Please transcribe only the lines that run from the line bearing "Task: Select the olive swatch before 200" to the end of the entries, keeping both end lines. Skip the pictures.
Content starts
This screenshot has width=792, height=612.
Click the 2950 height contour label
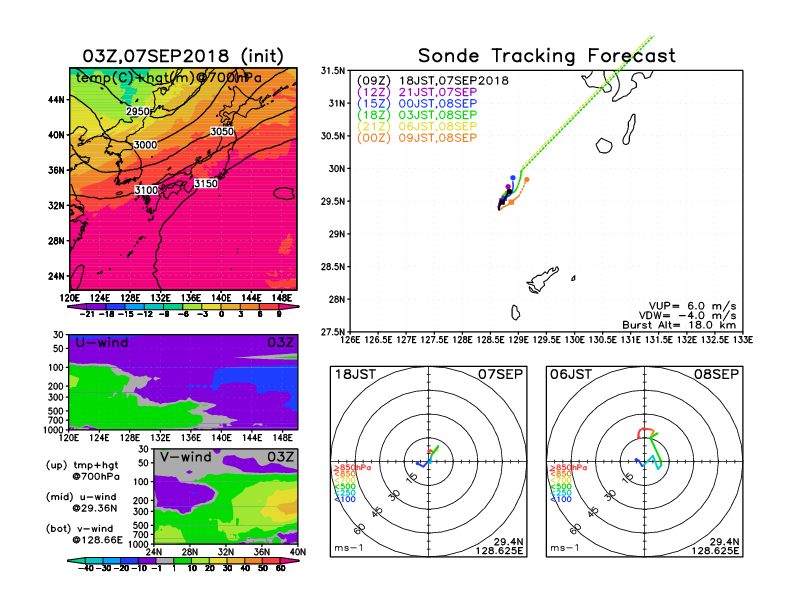tap(139, 111)
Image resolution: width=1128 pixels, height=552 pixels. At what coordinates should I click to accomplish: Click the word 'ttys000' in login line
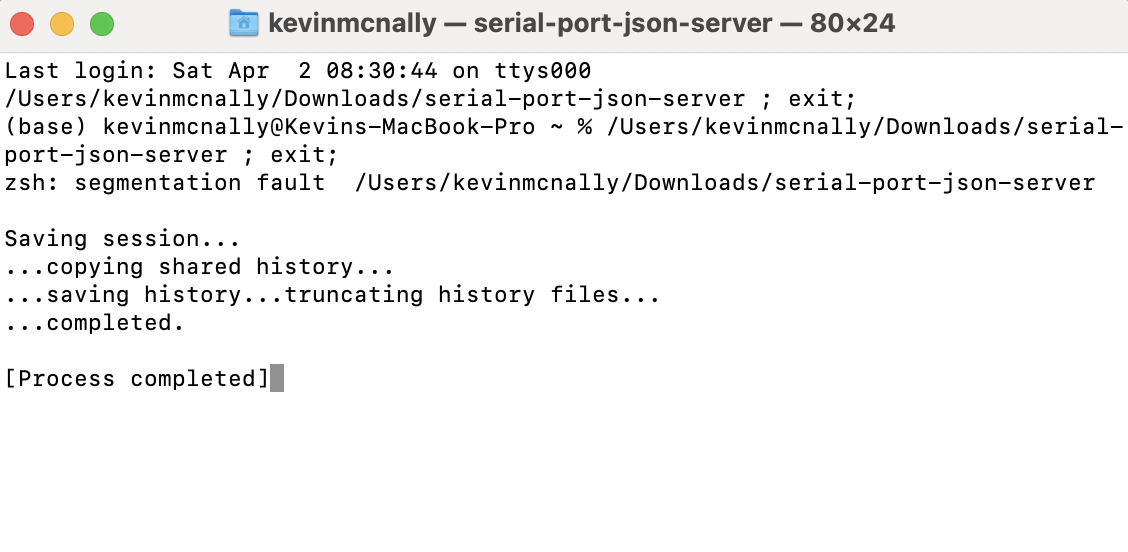[x=543, y=71]
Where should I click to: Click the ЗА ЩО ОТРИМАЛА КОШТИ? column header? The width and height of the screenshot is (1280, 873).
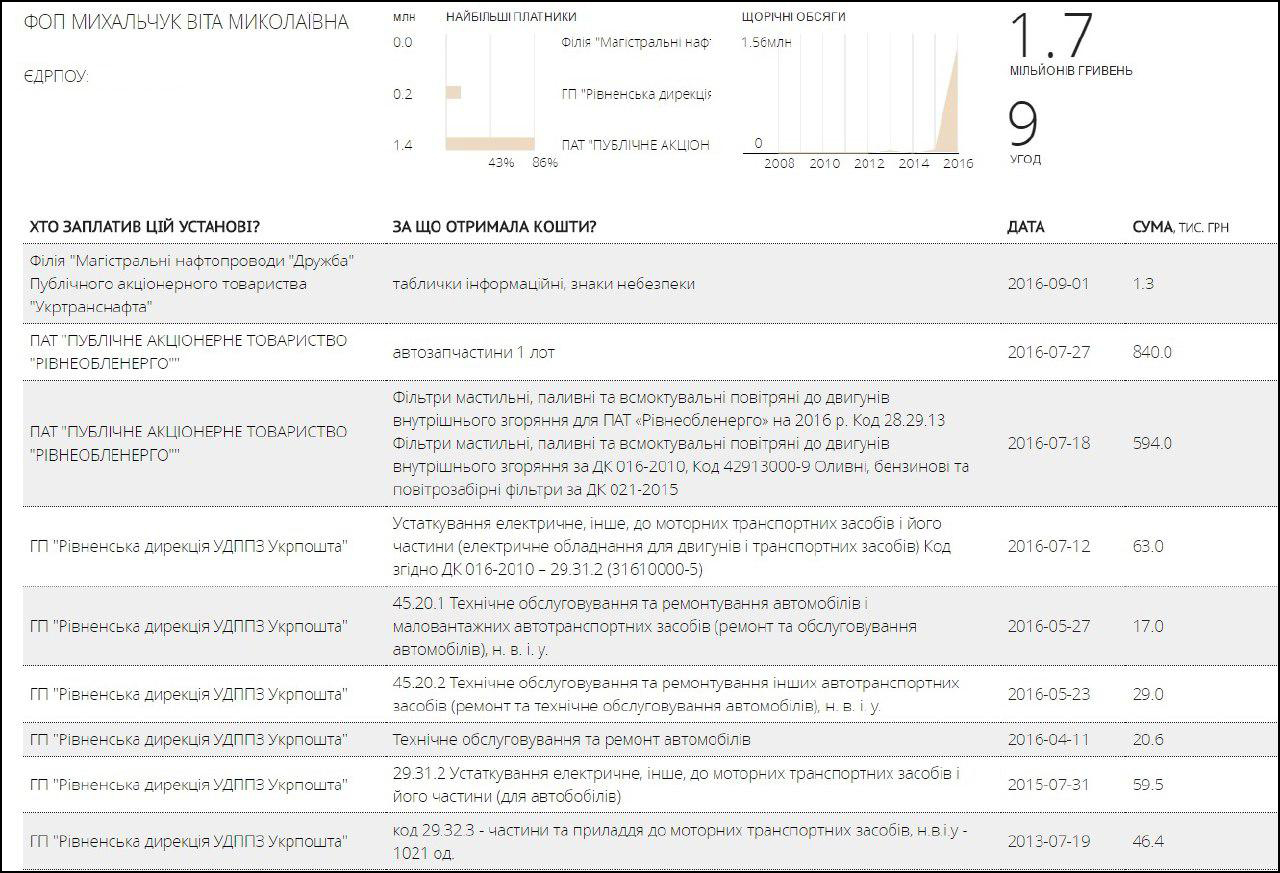tap(494, 227)
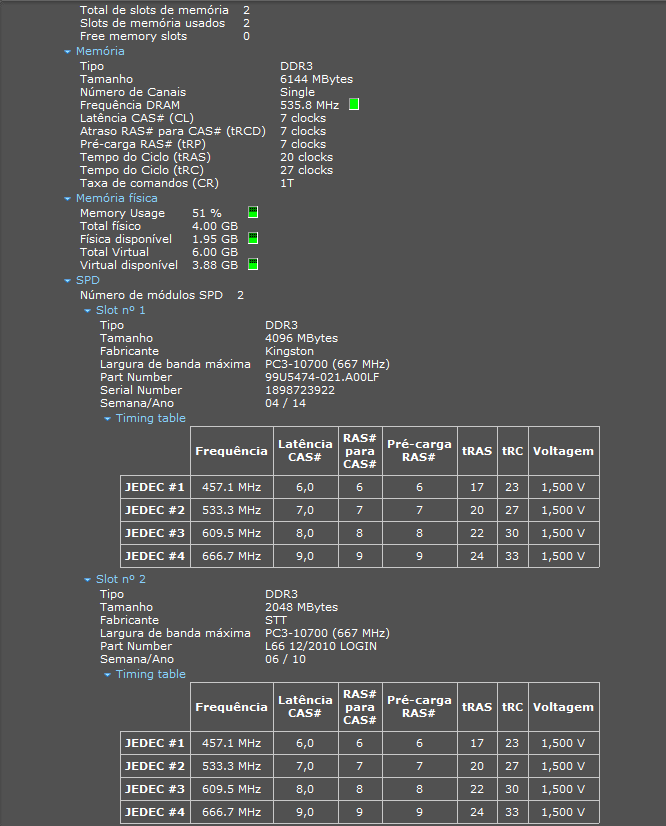The width and height of the screenshot is (666, 826).
Task: Click the green indicator beside Frequência DRAM
Action: click(354, 104)
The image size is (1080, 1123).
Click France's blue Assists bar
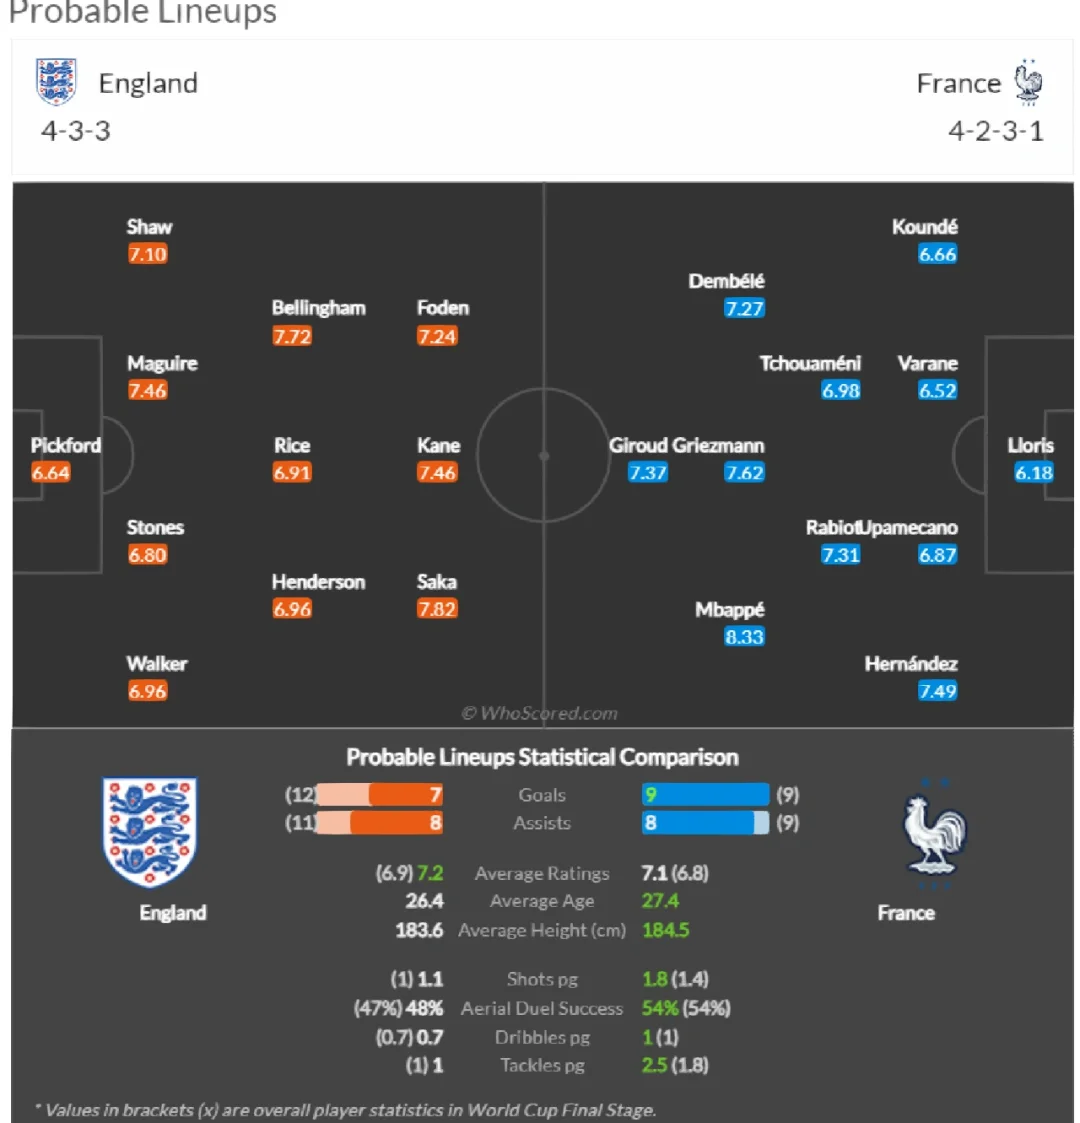point(705,823)
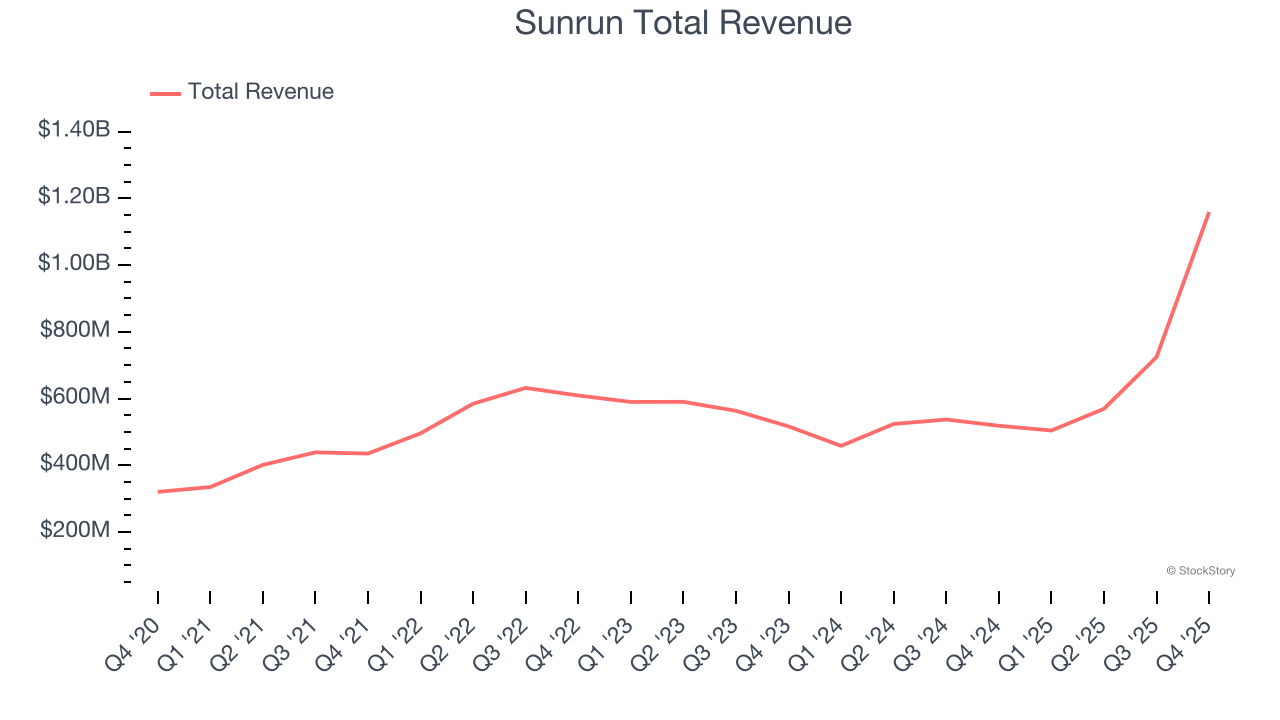Toggle highlighting of the Q2 '25 point
The image size is (1280, 720).
[x=1102, y=409]
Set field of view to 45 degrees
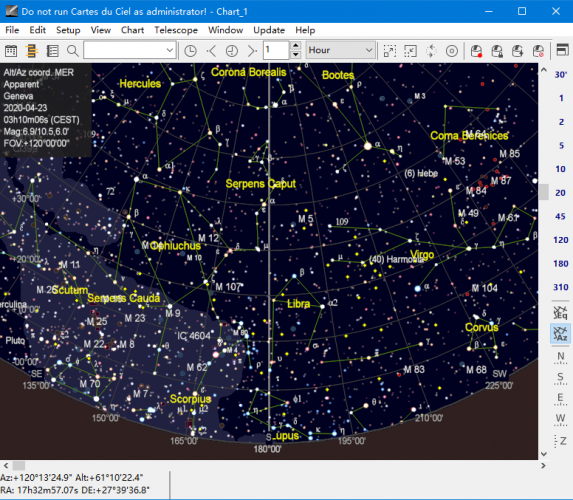Image resolution: width=573 pixels, height=500 pixels. click(560, 216)
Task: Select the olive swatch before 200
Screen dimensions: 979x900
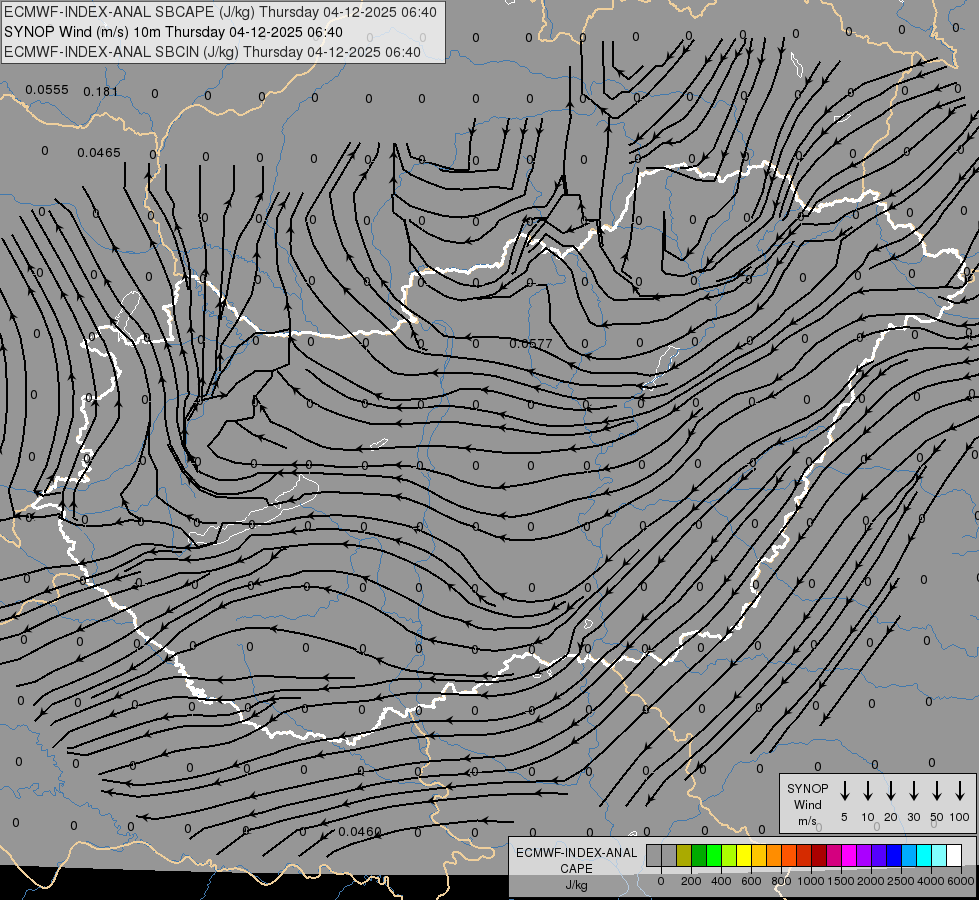Action: tap(684, 855)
Content ends
Exercise solution –
Task: Select the olive swatch before 200
Screen dimensions: 979x900
Action: tap(684, 855)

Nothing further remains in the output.